Um die Forderung zu begründen wird auf die Werbewirksamkeit eines solchen Events für die Region verwiesen. Dass derartige Großveranstaltungen den Bekanntheitsgrad einer Region erhöhen und einen positiven Effekt für das Image haben können ist unbestritten. Im Falle des Landesleistungszentrums am Großen Arbersee ist die jahrelange finanzielle Vorleistung so groß, dass zu bezweifeln ist, dass hier eine adäquate Gegenleistung des Verbandes vorliegt. Zumal der Landkreis in den letzten Jahren mit der Organisation und Durchführung des zweitklassigen und im Hinblick auf Imagegewinn und Kommunikationswert äußerst fragwürdigen IBU Cups tausende von Arbeitsstunden und auch nicht unerhebliche Finanzmittel aufgewendet hat. Bitte nicht falsch verstehen. Damit will ich keineswegs die Arbeit der vielen freiwilligen Helfer, die den IBU Cup erst ermöglichen herabsetzen. Aber man sollte schon mal darüber nachdenken, ob der Landkreis und die vielen Helfer nicht als Zugpferde vor einen Karren spannt werden auf dem ein paar findige Geschäftemacher sitzen, die mit ein paar salbungsvollen Heilsversprechungen (Imagegewinn, Werbewert, Bla Bla Bla) dem Landkreis finanzielles und personelles Engagement abluchsen um damit selbst die fette Kohle einzustreichen.
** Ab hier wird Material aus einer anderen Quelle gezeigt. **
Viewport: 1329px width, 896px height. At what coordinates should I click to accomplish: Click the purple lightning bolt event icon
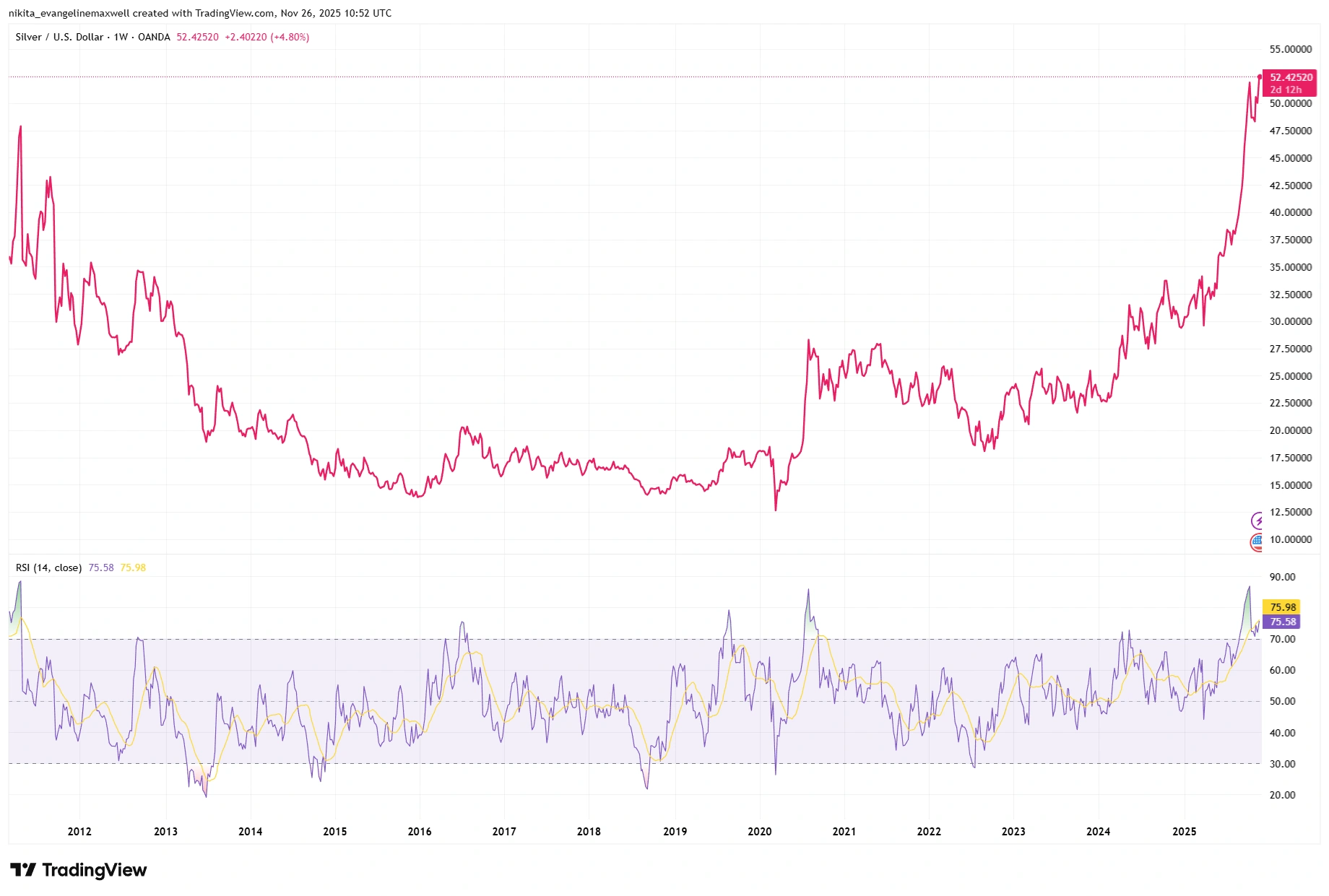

Man stelle sich nur einmal vor, was man mit den ins Biathlonstadion geflossenen Millionen im Landkreis Regen alles hätte bewegen können. In Regen, Viechtach und Zwiesel besteht großer Sanierungsbedarf in den Frei- und Hallenbädern. Im gesamten Landkreis fehlt es an einer modernen Freizeit – Infrastruktur. Kletterwände, Dirtparks, Pumptracks in den unterschiedlichsten Größen über den ganzen Landkreis verteilt. Ein professionelles Mountainbikekonzept. Eine Förderung von Konzerten und Kultur von und für Junge und Junggebliebene. All das hätte man mit den Millionen schaffen können. Damit hätte man die Region schon vor Jahren enorm aufgewertet. Für Einheimische und Touristen. Der Bayerische Wald leidet jetzt schon stark unter der demografischen Entwicklung. Höchste Zeit um der jungen Generation etwas zu bieten. Die Region für junge Menschen attraktiv zu machen. Doch die meisten Kommunen im Landkreis haben kein Geld für Investitionen, bekommen Stabilisierungshilfe vom Freistaat und müssen ein Sparkonzept vorlegen. Die Sanierung eines Freibades gilt als Luxus. Die Rückzahlung der Stabilisierungshilfe droht. In Langdorf wurde wegen des von der Regierung auferlegten Sparzwangs überlegt Gebühren für die Turnhallennutzung von den Vereinen zu verlangen. Das Zurverfügungstellen einer Turnhalle zählt nicht zu den Pflichtaufgaben einer Gemeinde. Hier kann man sparen. Zählt ein Biathlonstadion zu den Pflichtaufgaben eines Landkreises? Wie kann es angehen, dass der Landkreis Millionen für so ein fragwürdiges Projekt raushaut, während die Landkreisgemeinden, die den Landkreis durch die Kreisumlage mitfinanzieren ihre Turnhallengebühren erhöhen müssen? Wie kann es sein, dass kein Bürgermeister kein Kreisrat, kein Landtagsabgeordneter, kein ehemaliges Mitglied der Bayerischen Staatsregierung, kein Bundestagabgeordneter sich die Mühe macht hier mal genauer hinzuschauen?
Leute, sollte die Politik diesen Irrsinn nicht stoppen, müssen wir die Politik stoppen. Spätestens bei der Kommunalwahl 2020 haben wir die Gelegenheit dazu.